→ Description of the task: Your response should consist of the entries below, reproduced exactly and without their images.

→ Entries provided:

━━━━━━━━━━━━━━━━━━━━━━━━━━━━━━

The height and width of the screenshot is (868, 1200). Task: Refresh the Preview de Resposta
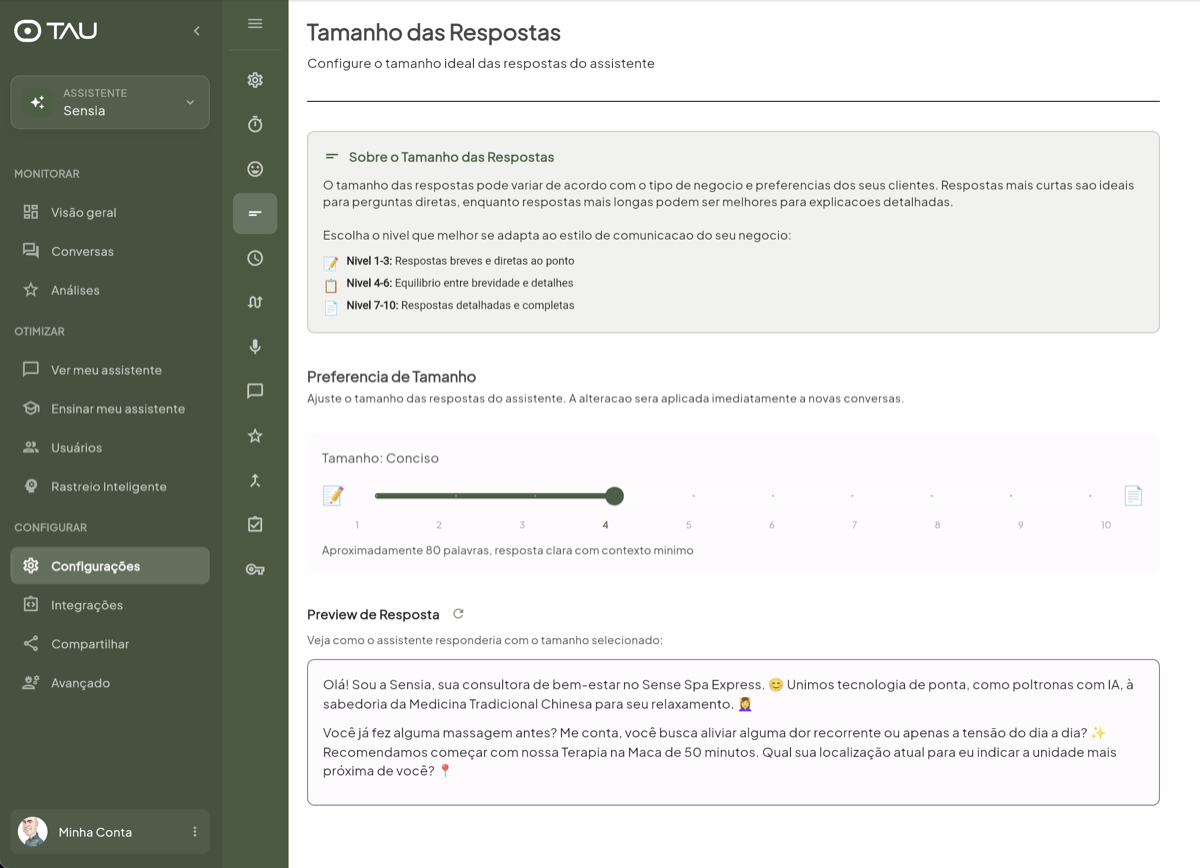click(x=459, y=614)
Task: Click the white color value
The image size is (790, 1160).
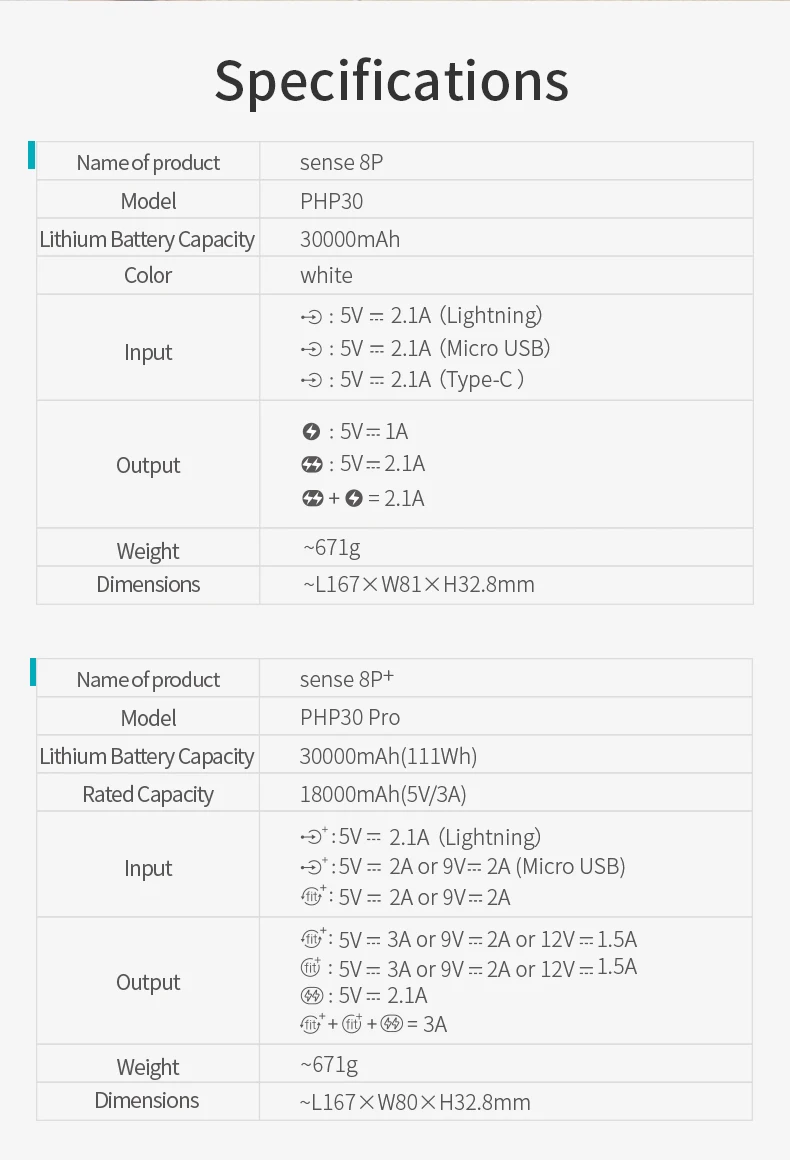Action: pyautogui.click(x=326, y=275)
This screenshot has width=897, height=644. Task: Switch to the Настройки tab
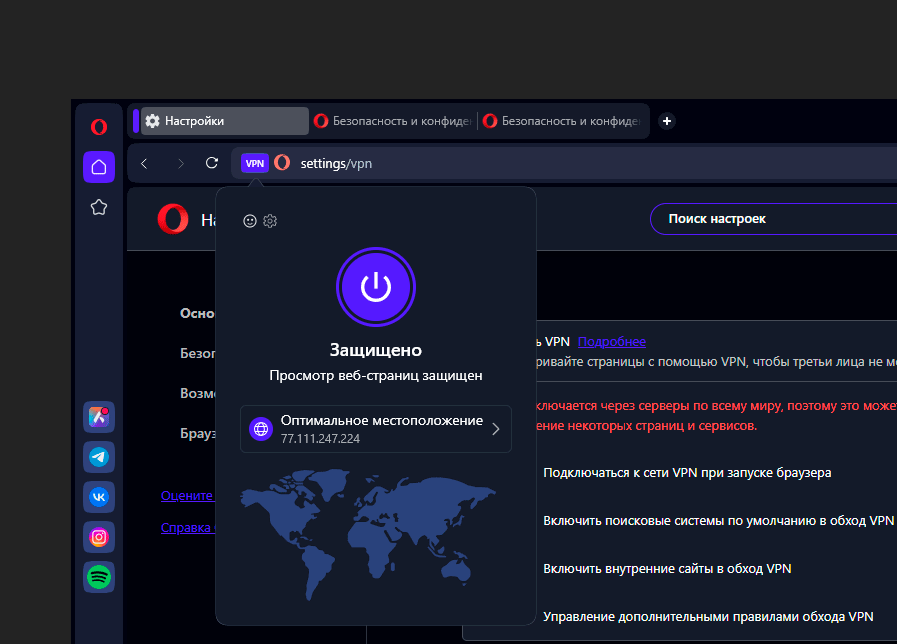222,121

━━━━━━━━━━━━━━━━━━━━━━━━━━━━━━

→ Response:
The height and width of the screenshot is (868, 1200). Task: Refresh the Preview de Resposta
click(x=459, y=614)
Task: Click the white color value
The image size is (790, 1160).
Action: pyautogui.click(x=326, y=275)
This screenshot has width=897, height=644. Task: Switch to the Настройки tab
222,121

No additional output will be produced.